GoldFord’s voice fits that structure perfectly. It is not too polished to touch. There is grain in it, a little drag, a little ache. It sounds like a voice that has lived through things and still wants to sound hopeful after. That is his whole appeal: he sings like someone who still believes in love, not because love has made his life easy, but because he keeps choosing belief anyway. The band makes that belief feel structural, not just personal.
GoldFord’s between-song banter is half the charm. He is funny, loose, and deeply charismatic, the kind of frontman who knows how to keep a crowd warm between songs. One minute he is talking about the band’s soup dumpling adventures; the next he is telling a story about a woman in LA named Celeste and some toad venom detour. But the story that really lands comes before “Easy Does It.” GoldFord shared a DM from a woman he called Brie, who wrote that she and her boyfriend used to bond over his music, had since broken up, and still came to the show. They were both there, as he put it, “together but not together, but they came together.”

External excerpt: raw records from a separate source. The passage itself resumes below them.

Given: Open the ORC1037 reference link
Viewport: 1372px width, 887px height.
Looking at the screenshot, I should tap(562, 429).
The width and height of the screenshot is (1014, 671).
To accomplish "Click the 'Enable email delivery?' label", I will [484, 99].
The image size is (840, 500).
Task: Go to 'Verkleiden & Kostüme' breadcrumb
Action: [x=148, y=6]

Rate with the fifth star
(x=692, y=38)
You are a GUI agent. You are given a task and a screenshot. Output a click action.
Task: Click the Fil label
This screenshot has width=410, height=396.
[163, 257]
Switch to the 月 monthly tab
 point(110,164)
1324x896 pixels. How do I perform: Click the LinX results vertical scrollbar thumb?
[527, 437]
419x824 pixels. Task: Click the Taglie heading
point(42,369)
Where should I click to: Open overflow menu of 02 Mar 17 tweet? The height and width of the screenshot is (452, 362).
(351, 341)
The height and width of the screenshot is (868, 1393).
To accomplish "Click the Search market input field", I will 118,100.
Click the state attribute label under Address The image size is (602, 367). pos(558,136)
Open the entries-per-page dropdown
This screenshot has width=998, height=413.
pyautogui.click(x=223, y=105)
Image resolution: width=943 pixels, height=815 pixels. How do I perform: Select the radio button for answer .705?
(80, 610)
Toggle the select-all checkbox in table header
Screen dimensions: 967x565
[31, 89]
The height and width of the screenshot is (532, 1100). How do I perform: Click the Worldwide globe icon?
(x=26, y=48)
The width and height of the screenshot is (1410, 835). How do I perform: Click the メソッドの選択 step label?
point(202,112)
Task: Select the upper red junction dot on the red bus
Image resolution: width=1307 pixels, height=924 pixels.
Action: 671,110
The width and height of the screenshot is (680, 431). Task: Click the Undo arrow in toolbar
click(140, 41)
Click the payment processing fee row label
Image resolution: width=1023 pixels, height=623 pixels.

Then comes “Orange Blossoms,” and I feel that little shock of recognition all over again. Everyone loses it. The whole room belts it back, wide-smiling, teeth out. At one point, I looked up toward the balcony and saw a guy grab his girlfriend’s waist as they swayed left to right. She turned around and wrapped her hands around his neck and they kissed, pressing into each other like they had forgotten the rest of us were there. It was one of those concert moments that would be unbearable if it were staged and perfect, but in real life it was sweet enough to get away with itself. I kept looking around after that and noticing similar scenes everywhere: couples leaning in to hear each other between songs, friends wrapping arms around shoulders, people singing directly into each other’s faces. It was not that there was love in the air in some grand abstract sense. It was more specific than that. There were lots of different kinds of love in the room, and GoldFord’s music seemed to be making space for all of them.
Space Of The Heart Tour is still out there for the next few months: if there is a date near you you should check it out.
Walking out onto 11th street I kept thinking that Goldford makes music not just for lovers, but for people still deciding what kind of lover they are. For the hopeful and the hopeless, for romantics with good instincts and romantics with terrible pattern recognition. His songs carry a kind of rose-colored optimism that should feel outdated right now but instead feels almost radical. In a moment this irony-poisoned and emotionally armored, Goldford is offering something riskier… sincerity, with very good hair, a tight band, and excellent harmonies.